Kompromissbereitschaft vs. Recht des Stärkeren

Europa verpflichtet sich den Prinzipien multilateralen Handelns. Unabdingbare Voraussetzung dafür ist die Bereitschaft zum Kompromiss. Der Trump-Administration geht es dagegen vornehmlich um die Durchsetzung ihrer Interessen sowie der der auserkorenen Partner und nicht um Verhandeln und Vereinbaren. Die regionale Unordnung soll künftig auf Grundlage der Macht und des Rechts des Stärkeren neu sortiert werden. Das präferierte Instrument ist nicht politische Deeskalation, sondern Abschreckung.

 

Zweistaatenlösung vs. Annexion

Trump orientiert seine Nahostpolitik an den exklusiven Beziehungen mit dem israelischen Premierminister Netanjahu und hat sich endgültig aus der traditionellen, moderierenden Rolle der USA im Nahostkonflikt verabschiedet. Die Verlegung der US-Botschaft nach Jerusalem, die Anerkennung der Golanhöhen sowie der Siedlungen als israelisches Staatsgebiet wurden mit dem sog. „Friedensplan“ gekrönt, der eine klare Abkehr von einer Zweistaatenlösung bedeutet und den Weg der Annexion von mindestens einem Drittel des Westjordanlandes durch Israel ermöglicht. Europa wiederum verfolgt nach wie vor das Ziel einer vereinbarten Zweistaatenlösung und macht sich für die Aufrechterhaltung völkerrechtlicher Normen stark.
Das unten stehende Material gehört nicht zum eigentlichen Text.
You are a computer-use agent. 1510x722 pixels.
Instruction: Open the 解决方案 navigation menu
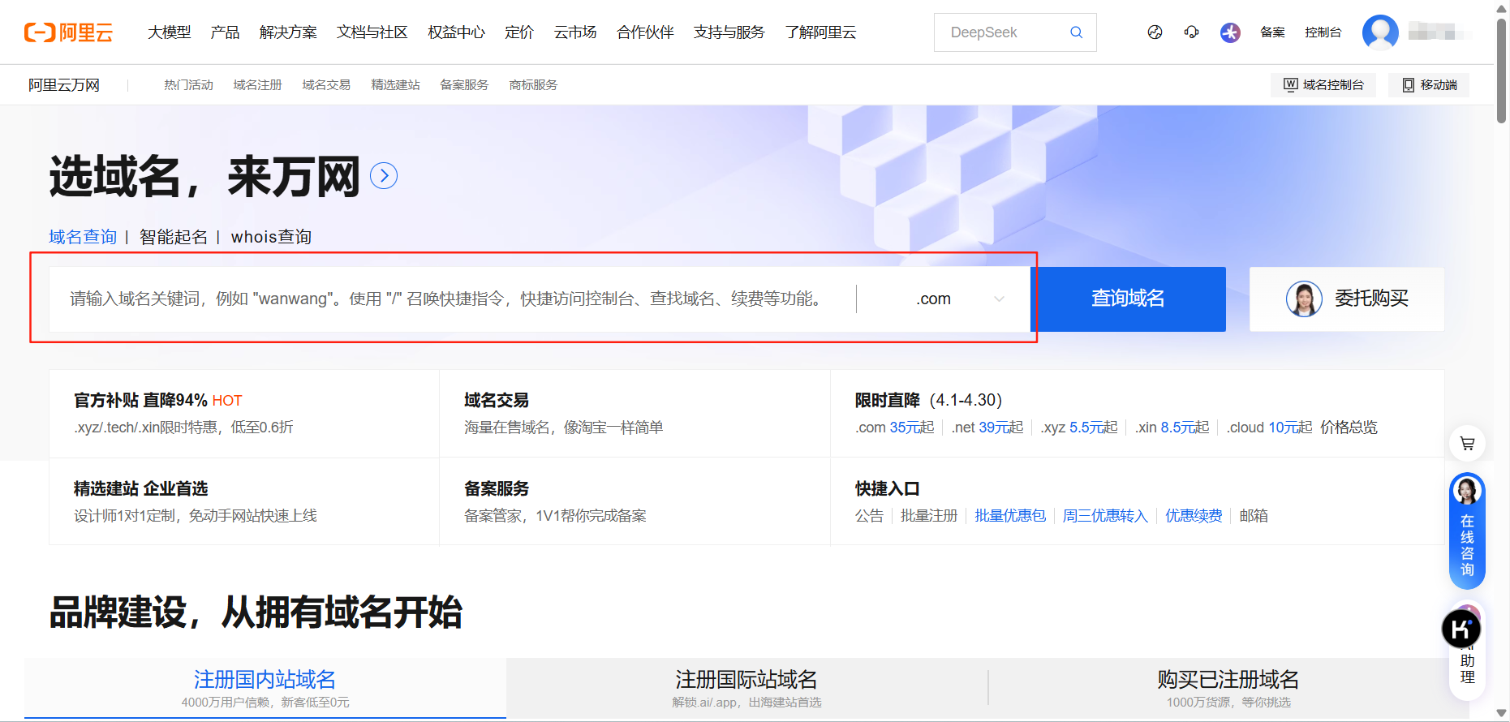click(x=288, y=32)
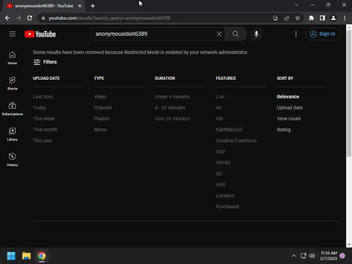
Task: Clear the search box with the X
Action: pyautogui.click(x=219, y=34)
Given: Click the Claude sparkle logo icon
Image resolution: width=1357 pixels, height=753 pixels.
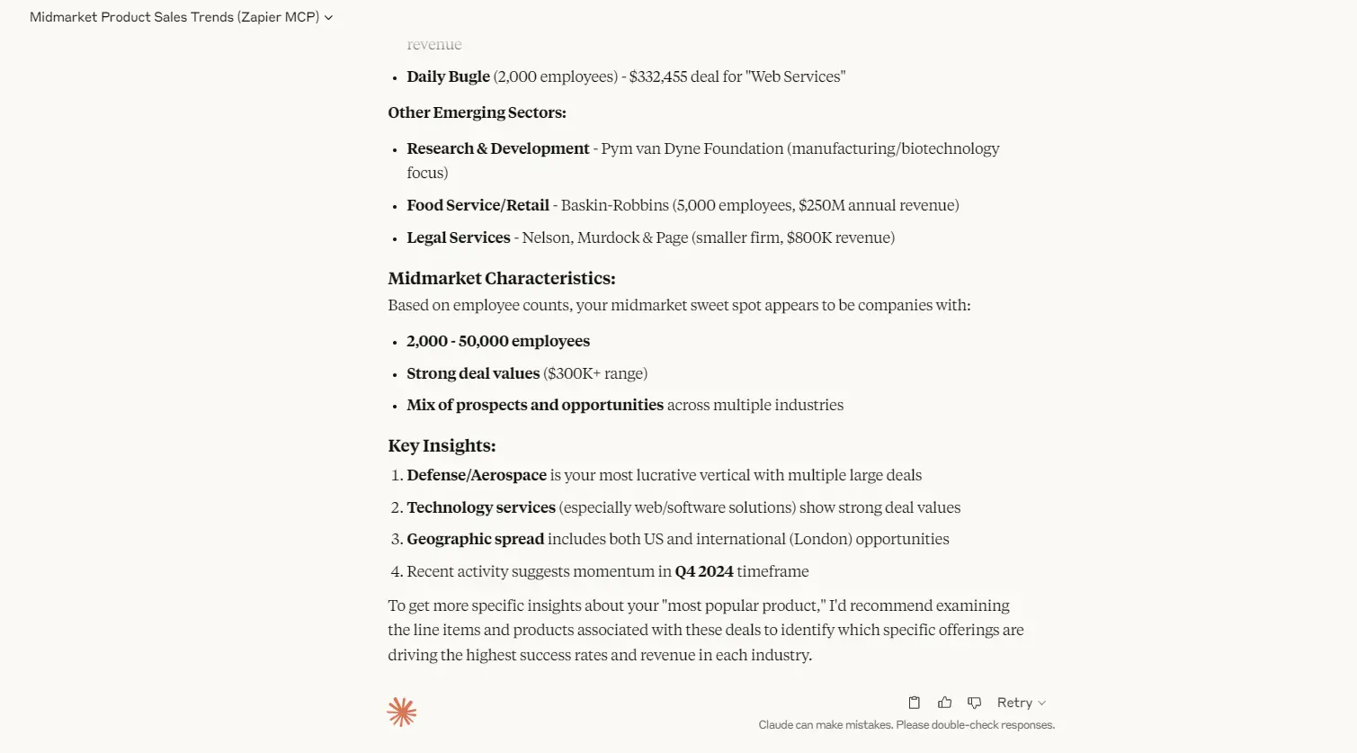Looking at the screenshot, I should click(401, 711).
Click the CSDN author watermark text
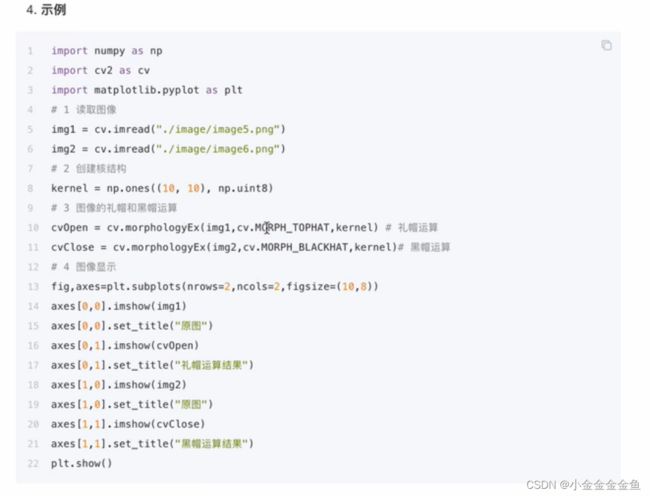Image resolution: width=650 pixels, height=496 pixels. 583,484
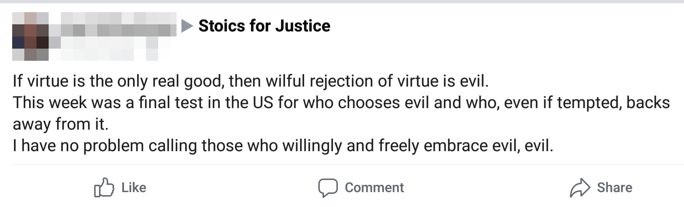The width and height of the screenshot is (684, 207).
Task: Click the line starting "This week was a final test"
Action: click(341, 103)
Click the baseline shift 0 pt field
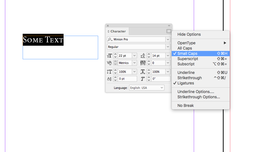The height and width of the screenshot is (152, 259). [127, 79]
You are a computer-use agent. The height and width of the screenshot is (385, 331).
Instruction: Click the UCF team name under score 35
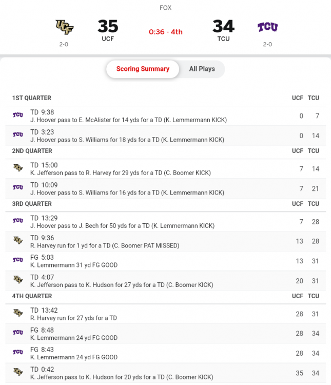click(108, 39)
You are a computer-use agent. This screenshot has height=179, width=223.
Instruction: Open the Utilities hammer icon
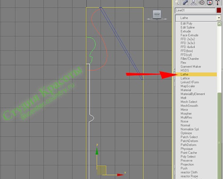pos(218,2)
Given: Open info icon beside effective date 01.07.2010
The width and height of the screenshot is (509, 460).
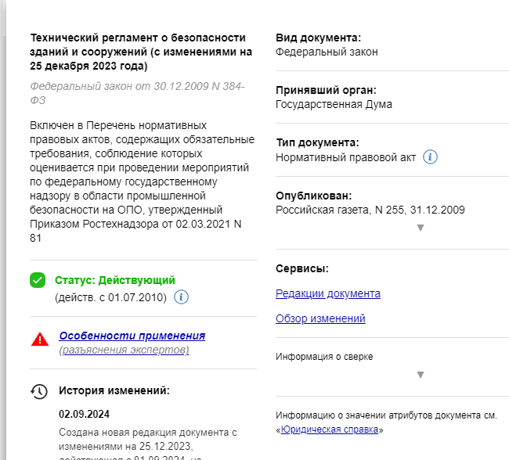Looking at the screenshot, I should point(182,297).
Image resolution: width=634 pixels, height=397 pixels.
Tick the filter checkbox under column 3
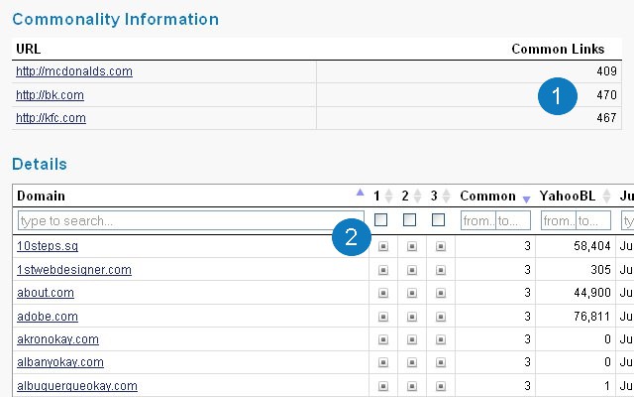pos(438,220)
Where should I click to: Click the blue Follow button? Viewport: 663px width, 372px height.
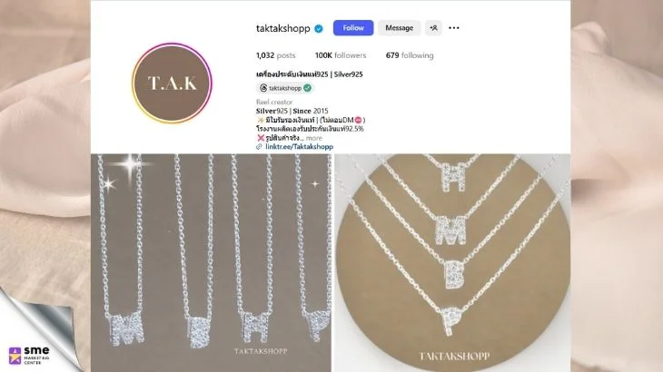click(x=353, y=28)
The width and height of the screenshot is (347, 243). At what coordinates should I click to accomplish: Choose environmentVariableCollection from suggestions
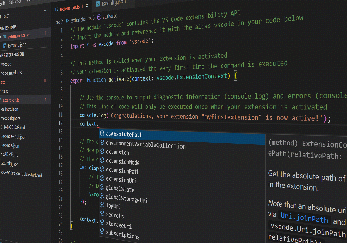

Das Annexionsverbot ist ein völkerrechtliches Grundprinzip, für dessen Verteidigung sich Europa und allen voran Deutschland bei der russischen Annexion der Krim 2014 engagiert eingesetzt hat.

 

Einbindung vs. maximaler Druck

Mit Blick auf Iran verfolgen die USA und Europa die übereinstimmenden Ziele, die nukleare Bewaffnung des Landes zu verhindern und dessen destabilisierenden Einfluss in der Region zurückzudrängen. Während die Europäer dies durch eine Einbindung Irans in eine regionale Sicherheitsarchitektur anstreben, setzt die Trump-Administration auf maximalen Druck. So stiegen die USA aus der Nuklearvereinbarung über das iranische Atomprogramm (Joint Comprehensive Plan of Action, JCPOA) aus, setzten das Sanktionsregime gegen Iran wieder in Kraft und signalisierten Bereitschaft zum Einsatz militärischer Mittel. Die völkerrechtswidrige Tötung von Qasem Soleimani, Kommandeur der Quds-Brigaden, durch einen Drohnenangriff im Irak war eine klare Botschaft.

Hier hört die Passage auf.